Paris : des infirmières spécialisées prennent soin des exclus

Deux fois par semaine, des infirmières du dispositif mobile du Samu social de Paris se rendent dans des lieux d’accueil de jour. Nous les avons rencontrées.

 Carreau du Temple (IIIe), lundi. L l’équipe d’infirmières du Samusocial 75 assure une permanence pour les femmes et familles accueillies dans cette halte gérée par Aurore.
Carreau du Temple (IIIe), lundi. L l’équipe d’infirmières du Samusocial 75 assure une permanence pour les femmes et familles accueillies dans cette halte gérée par Aurore. LP/Elodie Soulié

    « Bonjour, je m'appelle Océane et voici Charlotte, nous sommes infirmières, si vous voulez, venez nous voir », sourit la jeune femme en désignant le paravent qui délimite le « box » de consultation.

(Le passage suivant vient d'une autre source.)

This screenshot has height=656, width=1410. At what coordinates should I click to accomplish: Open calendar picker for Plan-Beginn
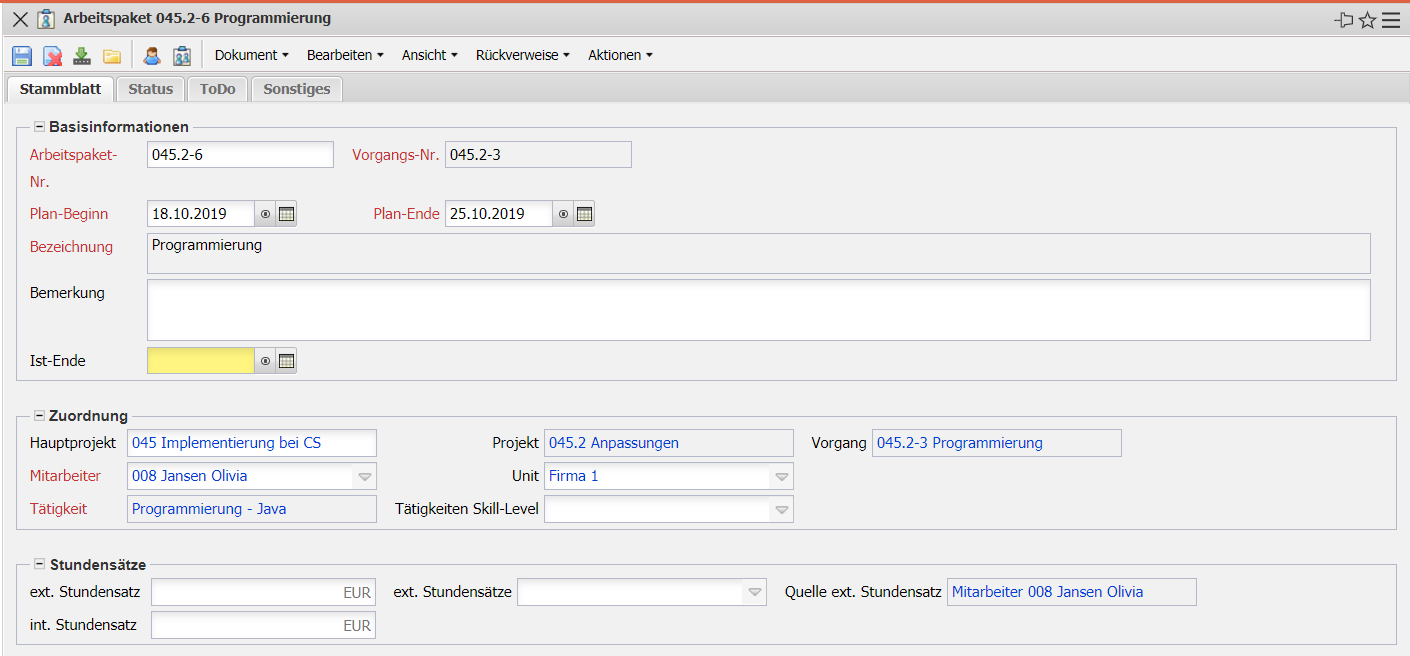[x=287, y=214]
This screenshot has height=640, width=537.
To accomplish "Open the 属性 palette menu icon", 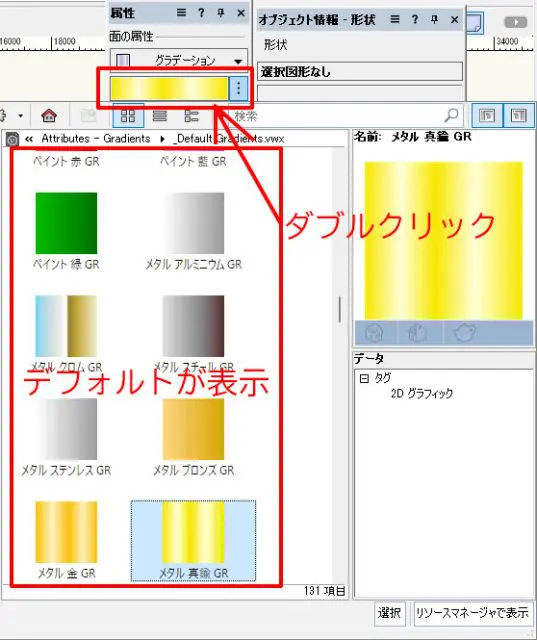I will click(181, 13).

    De l'autre côté de la table, un peu réchauffée de sa nuit glaciale par le petit-déjeuner chaud, il y a Fatou. « Des infirmières? C'est bien de les savoir là, c'est vraiment une bonne chose d'avoir une aide complète, apprécie-t-elle. On est si bien accueilli! D'abord je vais me reposer un peu, mais je vais consulter. » Plus tard, tout à l'heure, un autre jour, peu importe, l'essentiel est que Fatou sait qu'elle pourra confier ses petits maux et ses grandes difficultés à Océane et Charlotte, deux des cinq infirmières de l'Equipe mobile d'évaluation et d'orientation sanitaire (Emeos) du Samu social de Paris.

    «De nombreux sans-abri craignent et refusent d'aller à l'hôpital»

    Deux fois par semaine, ce dispositif particulier assure une permanence au Carreau du Temple (IIIe), transformé en halte de jour, et géré par l'association Aurore. Initiée pendant le premier confinement, réactivée au reconfinement il y a un mois, la halte pour femmes est devenue « un accueil inconditionnel de toute personne qui se présente, notamment des familles, 7 jours sur 7 de 9 heures à 16 heures », précise Nicolas Hue, responsable du lieu, qui ouvre la grande salle à « en moyenne entre 110 et 130 personnes chaque jour, dont un quart de familles ».

    Les infirmières d'Eméos y interviennent différemment des équipes d'Aurore, selon le principe fondateur des maraudes du Samusocial : elles viennent au-devant des plus précaires, les plus éloignés du système de santé, et plus que jamais depuis le début de l'épidémie de Covid. La crise sanitaire avait déjà entraîné des annulations de rendez-vous médicaux, la peur a fait le reste. « De nombreux sans-abri craignent et refusent d'aller à l'hôpital parce qu'ils redoutent d'y être contaminés, les femmes notamment sont réfractaires à aller dans les hôpitaux », expliquent Océane et Charlotte. Un renoncement aux soins qui décuple leur précarité, et que l'équipe mobile essaie de compenser.

    Des problèmes de santé liés à l'épuisement

    Créée en 2019 et renforcée depuis cet été, Eméos compte désormais cinq infirmières et une responsable coordinatrice, qui tiennent trois permanences hebdomadaires au Carreau du Temple (le lundi et le mercredi de 9 à 13 heures) et à l'accueil de jour ESI Traversière, géré par Emmaüs Solidarité près de la gare de Lyon (XIIe). Chaque mardi également, elles participent à une maraude dans le métro parisien, avec des agents RATP, et plusieurs fois par semaine dans les rues de toute la capitale, sur signalement par le 115, le numéro d'urgence du Samu social de Paris, ou des associations partenaires.

    « Nous sommes là pour orienter les sans-abri vers les services ou les structures les plus adaptés, expliquent les deux jeunes femmes. Généralement le manque de soins dure depuis longtemps. Ici par exemple, les femmes qui viennent nous voir ont beaucoup de problèmes de dos, de pieds, de dents… Tous les problèmes de santé liés à l'épuisement. Nous pouvons aussi être amenées à évaluer les troubles psychologiques ou psychiques qu'elles peuvent avoir : dans la rue c'est extrêmement fréquent. Mais leur demande est surtout celle d'une mise à l'abri, plus qu'une demande de soins… »

    Alors les infirmières essaient doucement de provoquer la démarche. « On se présente à elles, on leur explique que nous sommes là pour elles toute la matinée, qu'elles viennent quand elles en sentent le besoin », insistent Océane et Charlotte. Lorsqu'une « patiente » consulte, l'évaluation sanitaire réalisée permet ensuite un suivi plus spécifique. Habilitées à pratiquer des tests PCR, elles admettent n'en faire que très rarement. Au Carreau du Temple, les femmes qui se décident à consulter cherchent éventuellement à soigner de « petits bobos », à l'échelle de leur grande précarité, mais ne veulent pas entendre parler du virus.